The original in the series, Pagemaker was a simple 40x25 screen layout utility. It allowed you to place characters anywhere on the page and save or the result. Though uncomplicated, the program's basic premise was sufficiently good that Scull PD could produce its catalogues in it as a form of primitive desktop publishing. Like the rest of the series, Pagemaker was written in BASIC.
The next development was Pagemaker Plus, which took the same principle but applied it to a 70-line scrolling MODE 2 page. When printed out, this made a good A5 layout.
Still character-only, the program did include some extra refinements such as double-height text (for headlines). There were no graphics facilities but simple layouts could be achieved by using the bars and blocks of the CPC's characters 128-255.
Pagemaker Plus received enthusiastic reviews in the CPC press as the first true public domain desktop publishing program.
Pagemaker Plus-T was a slightly adapted version of Pagemaker Plus for the Amstrad Action covertape. Certain functionality was removed so that it would work from tape. However, some 664/6128-only commands were left in, making the exercise a little pointless.
Pagemaker Deluxe was the last in the series and a significant leap above the earlier ones. It was 128k only, and sold as homebrew software for £5 rather than being released as PD.
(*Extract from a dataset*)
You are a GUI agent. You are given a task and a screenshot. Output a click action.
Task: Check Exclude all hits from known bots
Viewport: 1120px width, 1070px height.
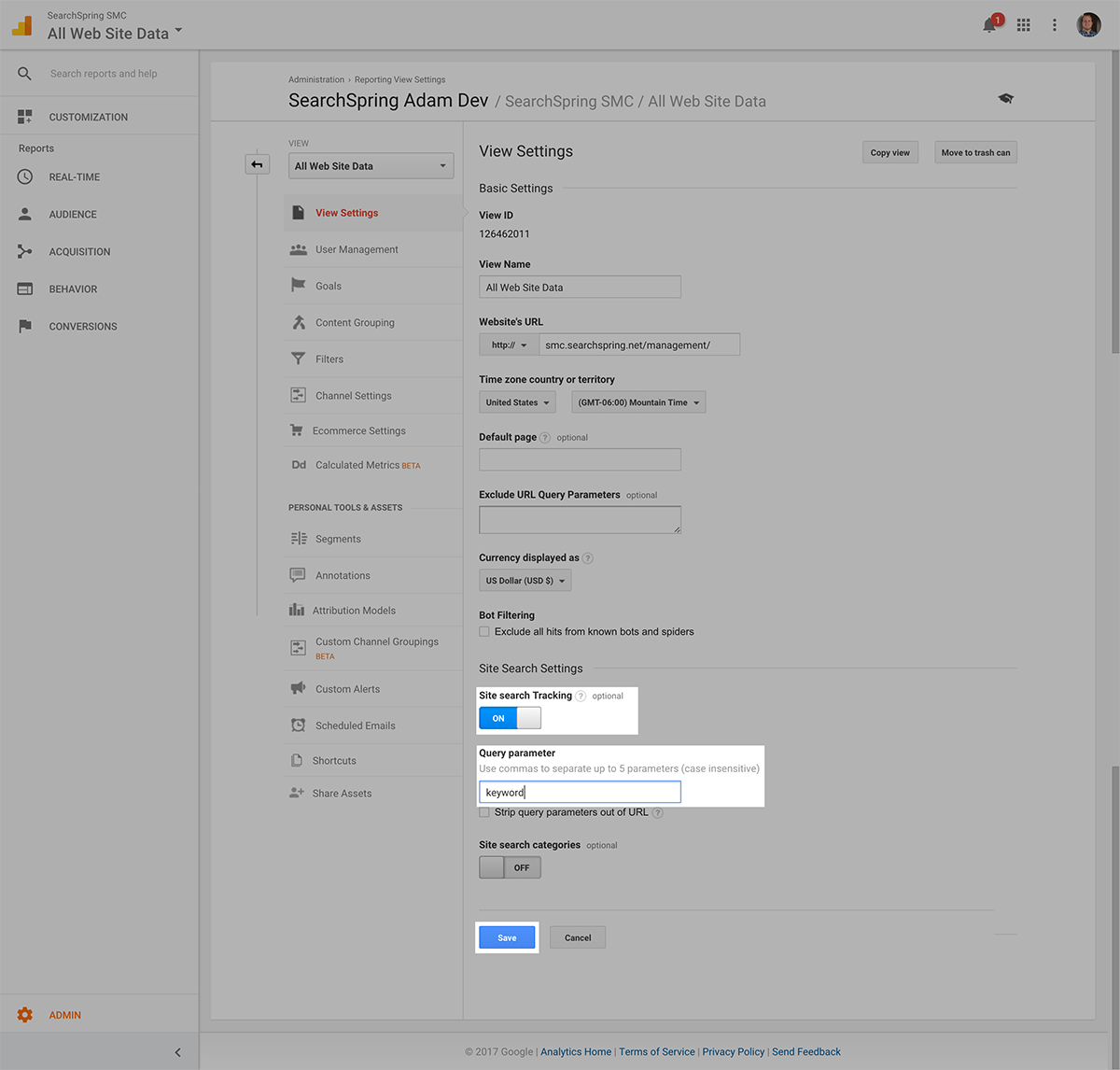pos(484,632)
PMD had the same screen size as Pagemaker Plus, but a fully graphical page. This was largely achieved by use of Bankman. Unusually, the screen display was overscan, achieved through the use of a type-in program from Amstrad Computer User. (This program provided vertical overscan only, achieved through the standard hardware splitting technique.) Other features included proportionally-spaced text and simple drawing commands.
The program had its own, non-standard clip art format, .CLP. A separate utility included on the disc enabled users to convert the more standard .CUT format (as devised for Stop Press) to .CLP files. This was the cause of some argument as the .CUT reader was originally written by ChaRleyTroniC, who maintained that Alan had used it without permission, and Tim Blackbond.
PMD received an ecstatic write-up in Amstrad Action, appearing as the main cover feature under the headline "DTP for a fiver?". A very similar program, Advanced DTP by Geoff Smith, appeared at the same time and even used the same ACU type-in to achieve overscan. PMD enjoyed a brief period of success, being used for the layout of issue 2 of Artificial Intelligence among others, until it was largely supplanted by the 64k-compatible, public domain PowerPage.